Lembrando que as tarifas de água "não eram actualizadas há mais de uma década", o presidente da Câmara Municipal, Artur Neves, justifica os aumentos com a necessidade de minimizar o crescente défice que a autarquia vinha registando com o abastecimento público de água.
Segundo as contas do autarca, a Câmara Municipal "tem um défice mensal de 40 mil euros". Algo que, diz Artur Neves, "não faz qualquer sentido e levou a que a Câmara precisasse, urgentemente, de actualizar as tarifas".

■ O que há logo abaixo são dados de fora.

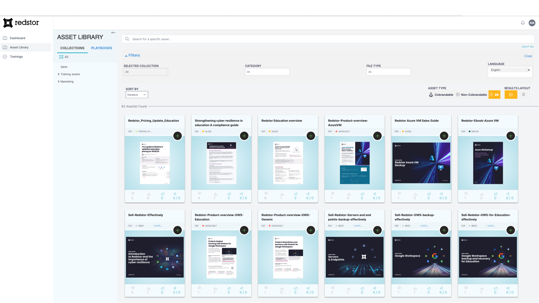Add Redstor-Ebook-Azure VM with plus button
Viewport: 539px width, 303px height.
pyautogui.click(x=511, y=136)
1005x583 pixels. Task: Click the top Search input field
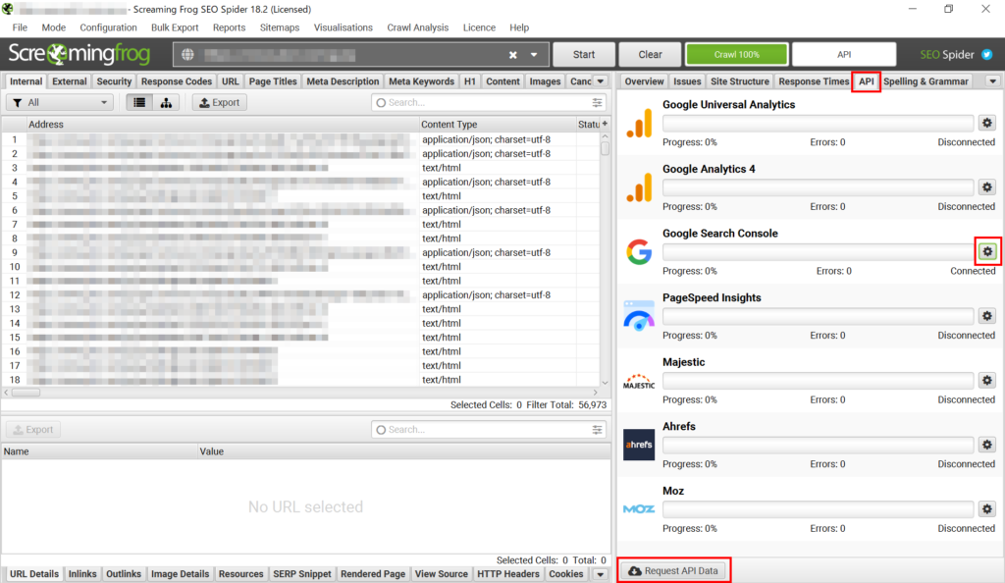(x=481, y=102)
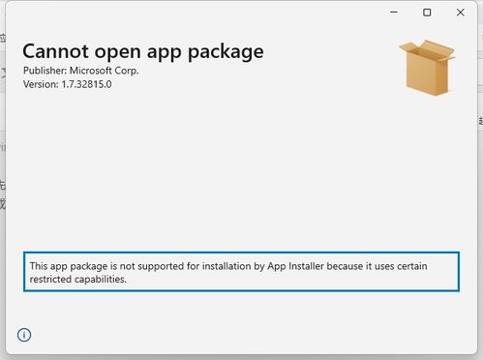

O presidente adianta que o preço da água "estava muito abaixo do que é praticado nos municípios vizinhos" e, garante, "vai mesmo assim continuar a ser menor".
A actualização vai minimizar o défice da autarquia com a exploração da água para valores que só serão contabilizados depois de ser conhecido o impacto do aumento das tarifas no consumo das populações. Mas o autarca considera que será, no futuro, "um custo social aceitável que devemos suportar".
A aprovação do aumento não mereceu votos contrários dosvereadores da Oposição. No entanto, o vereador do PSD, Óscar Brandão, que não esteve presente na reunião, afirmou, ao JN, que, "votaria contra se tivesse estado presente".
Diz não concordar com o aumento por o considerar "violento e desajustado".
O vereador do movimento Unidos por Arouca, José Luís Silva, que se absteve na votação, assegura que o custo da água no segundo escalão, (consumo entre seis e 10 m3), "vai aumentar em cerca de 120 por cento" e que "as pessoas com menos poder de compra, que normalmente consomem menos, vão ser as mais afectadas".